Keywords: schizophrenia, meta-analysis, emotion perception

Introduction

Although most efforts to examine behavioral deficits in schizophrenia have focused on neurocognition, the past 25 years have seen a growing literature on emotion perception deficits in schizophrenia (reviews by Edwards et al,1 Mandal et al,2 and Morrison et al3) and in the larger domain of social cognition,4,5 which is defined as the ability to process and apply social information. Recognition of facial expressions of emotions is instrumental constituent of nonverbal communication, and several studies in schizophrenia have underscored that emotion perception abilities are related to social competence610 and predict later work functioning and independent living.11 In addition, emotion perception is more affected in schizophrenia compared with psychiatric control groups, such as mood disorders.1214

Reviews of early studies3 showed that results were limited by small sample sizes consisting of mostly inpatients with prolonged hospitalizations and the use of diverse nonstandardized stimuli. Study designs improved considerably in the 1990s1,2 with employment of standardized tasks, exclusion criteria, and inclusion of in- and outpatient groups that with respect to demographic and clinical characteristics are more representative of schizophrenia. The qualitative review by Edwards et al1 of studies published prior to 2000 details the need to attend to numerous demographic, task, and illness-related variables that can interfere with accurate emotion perception.
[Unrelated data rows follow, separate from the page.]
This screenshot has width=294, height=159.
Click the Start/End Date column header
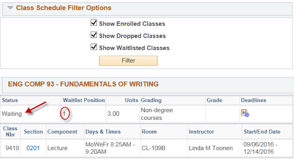262,132
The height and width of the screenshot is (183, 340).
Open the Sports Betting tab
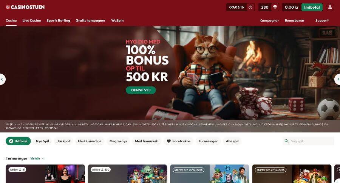58,20
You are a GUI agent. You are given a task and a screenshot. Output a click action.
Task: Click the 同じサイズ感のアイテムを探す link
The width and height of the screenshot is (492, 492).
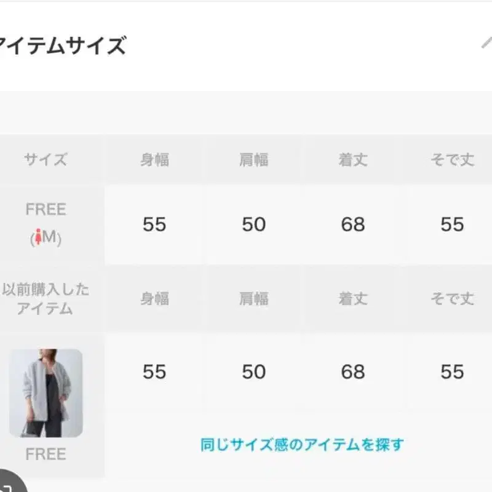point(303,444)
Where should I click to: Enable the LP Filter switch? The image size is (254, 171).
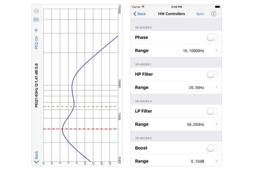point(212,111)
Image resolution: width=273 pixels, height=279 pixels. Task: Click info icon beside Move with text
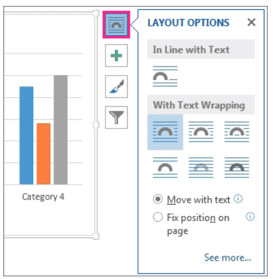click(238, 199)
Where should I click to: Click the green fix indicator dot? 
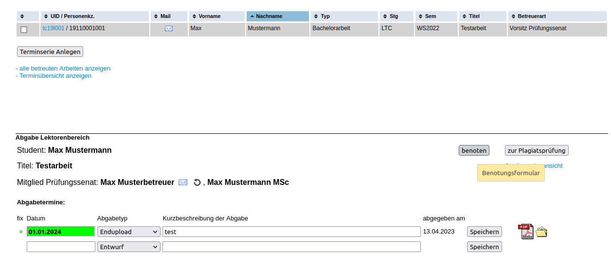[21, 232]
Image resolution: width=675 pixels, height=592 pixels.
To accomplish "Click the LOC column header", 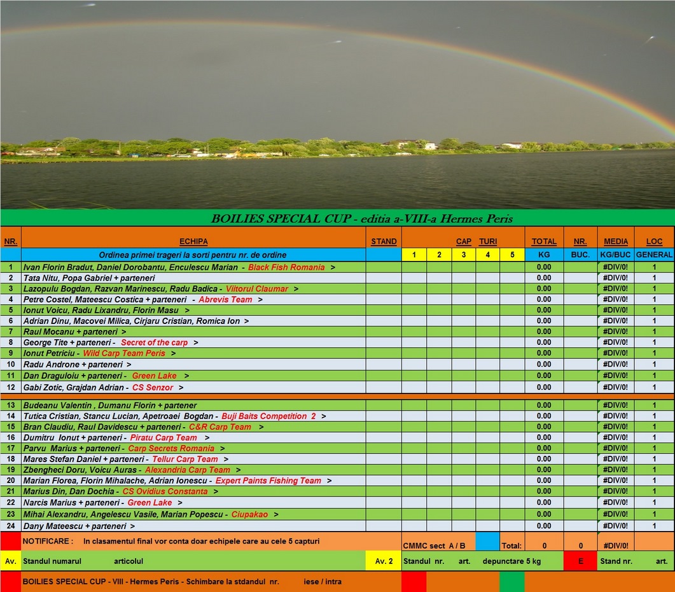I will tap(654, 242).
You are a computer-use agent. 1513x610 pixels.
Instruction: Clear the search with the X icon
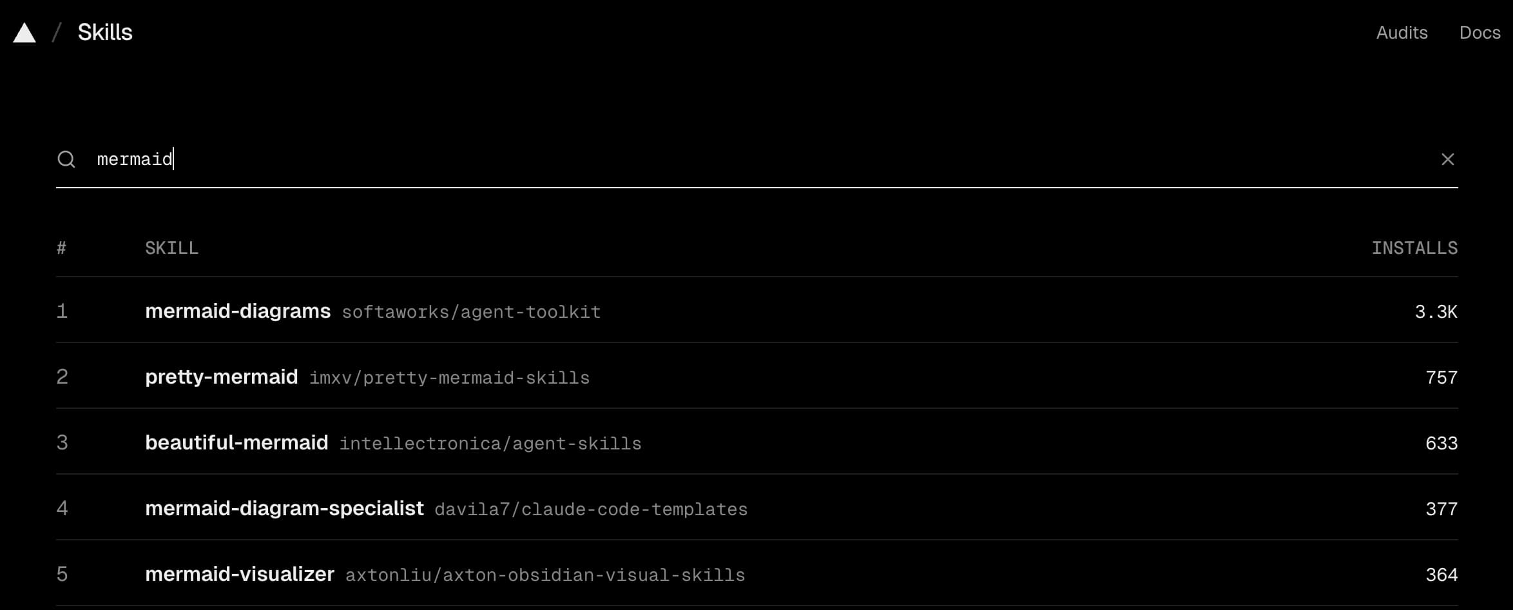(1447, 159)
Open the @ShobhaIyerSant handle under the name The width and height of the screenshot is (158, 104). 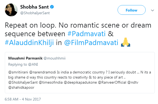coord(35,13)
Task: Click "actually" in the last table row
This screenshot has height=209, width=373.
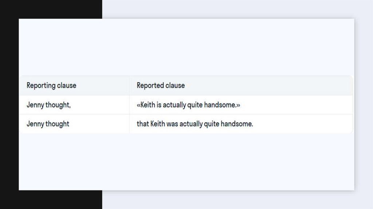Action: coord(191,124)
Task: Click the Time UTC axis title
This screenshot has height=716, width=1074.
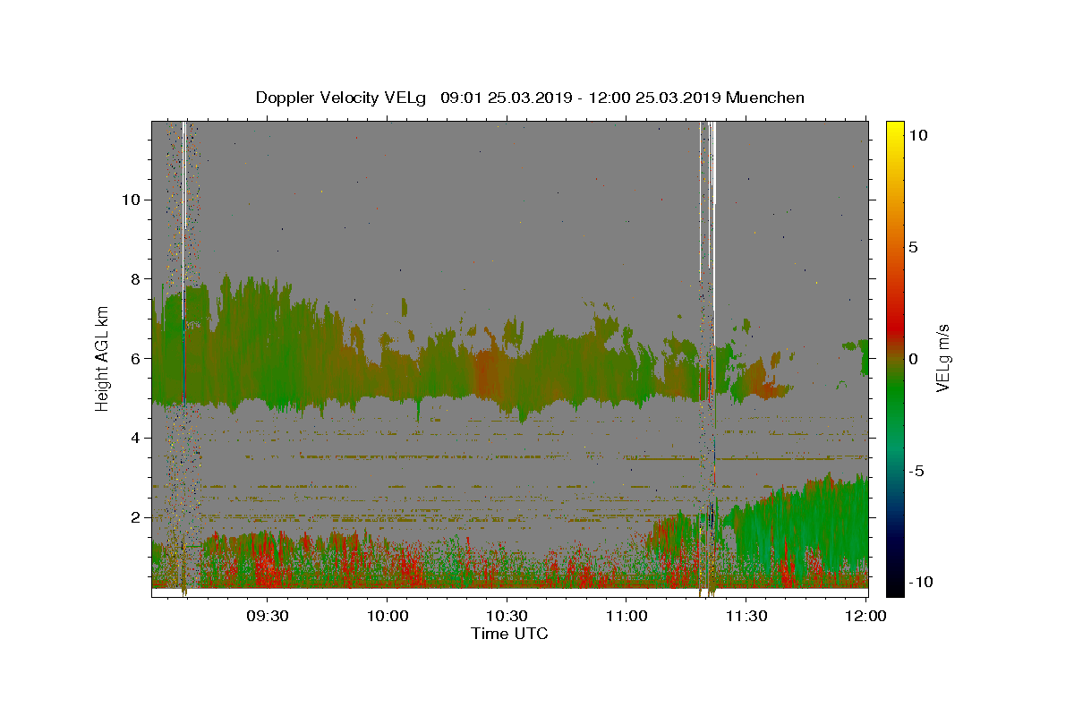Action: click(x=509, y=634)
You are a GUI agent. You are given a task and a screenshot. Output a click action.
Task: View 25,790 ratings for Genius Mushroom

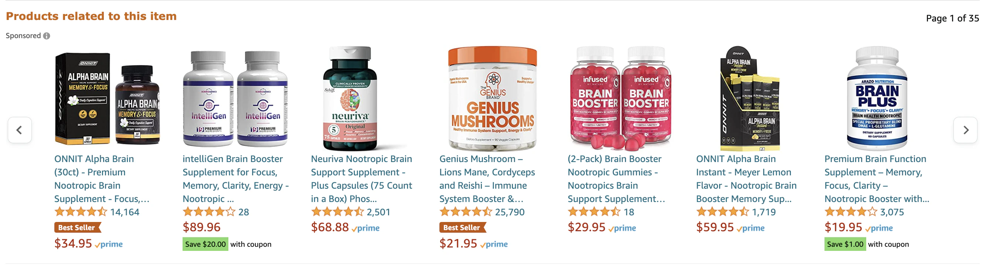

Among others, duration of illness, negative symptoms, medication levels, outpatient vs inpatient status, stage of illness, and schizophrenia subtypes were identified as potential and unexamined variables that contribute to emotion perception impairment and warrant further attention.

In general, task designs within emotion perception studies can be separated into those that focus on identification of specific emotions and those that differentiate between intensities of emotion expressions. Identification tasks rely on choosing a qualitative label, usually from a limited number of choices, to the picture of a facial expression. Differentiation tasks require judgment regarding differences in emotion expressions—typically of 2 visual stimuli—without necessary identification of the emotion. Numerous studies have employed both identification and differentiation tasks, based on the possibility that the different tasks yield differential impairment. While early investigations included nonstandardized emotional stimuli, many subsequent studies employed face stimuli developed by Ekman and Friesen15 or Gur et al.16 The black and white stimuli created by Ekman and Friesen15 consist of posed facial expressions of universally recognized emotions, including happiness, sadness, anger, fear, disgust, and surprise. Pictures are of mostly middle-aged Caucasian posers, with more recent inclusion of Asian but not African American or Hispanic posers. The stimuli of Gur et al16 include color faces expressing happy, sad, angry, fearful, and disgusted emotions in posed and evoked conditions, across adult age groups and different ethnicities. Very few studies have failed to elucidate emotion impairment in schizophrenia, and the argument has been made that methodology and task design, rather than emotion perception abilities, may account for group differences seen.17

Most9,1822, but not all,17,23 cross-sectional studies have shown an association between illness severity, positive and negative symptoms of schizophrenia, and emotion perception abilities that may be further medicated by chronicity of illness.8 Potentially, the issue between clinical parameters and perception abilities can be more decisively investigated in a longitudinal design. Several studies12,2426 with short-term follow-up in acutely ill patients have revealed that standard treatment, including antipsychotics, and resultant response do not appreciably improve performance on emotion perception suggesting a trait-like deficit. On the other hand, specific application of emotion remediation has been found to be beneficial.27

While the vast majority of studies on facial emotion perception establish the existence of impairment in schizophrenia, potential factors related to task design and sample characteristics that may influence published findings remain to be better understood. We conducted a comprehensive meta-analysis of the existing studies on emotion perception in schizophrenia with the aim to quantify the magnitude of deficit seen in facial emotion perception and to identify variables that may moderate the impairment in schizophrenia. Specifically, the selection of variables was based on (1) the majority of facial emotion perception studies being based on tasks of emotion identification or differentiation, (2) findings in the existing literature that implicate certain clinical variables, ie, symptoms, hospitalization status, and illness duration with emotion perception abilities, (3) findings in the existing literature that implicate certain demographic variables, ie, age, gender, ethnicity, with emotion perception abilities, and (4) adequate representation of the potential variables within the extant literature to allow for meaningful comparisons.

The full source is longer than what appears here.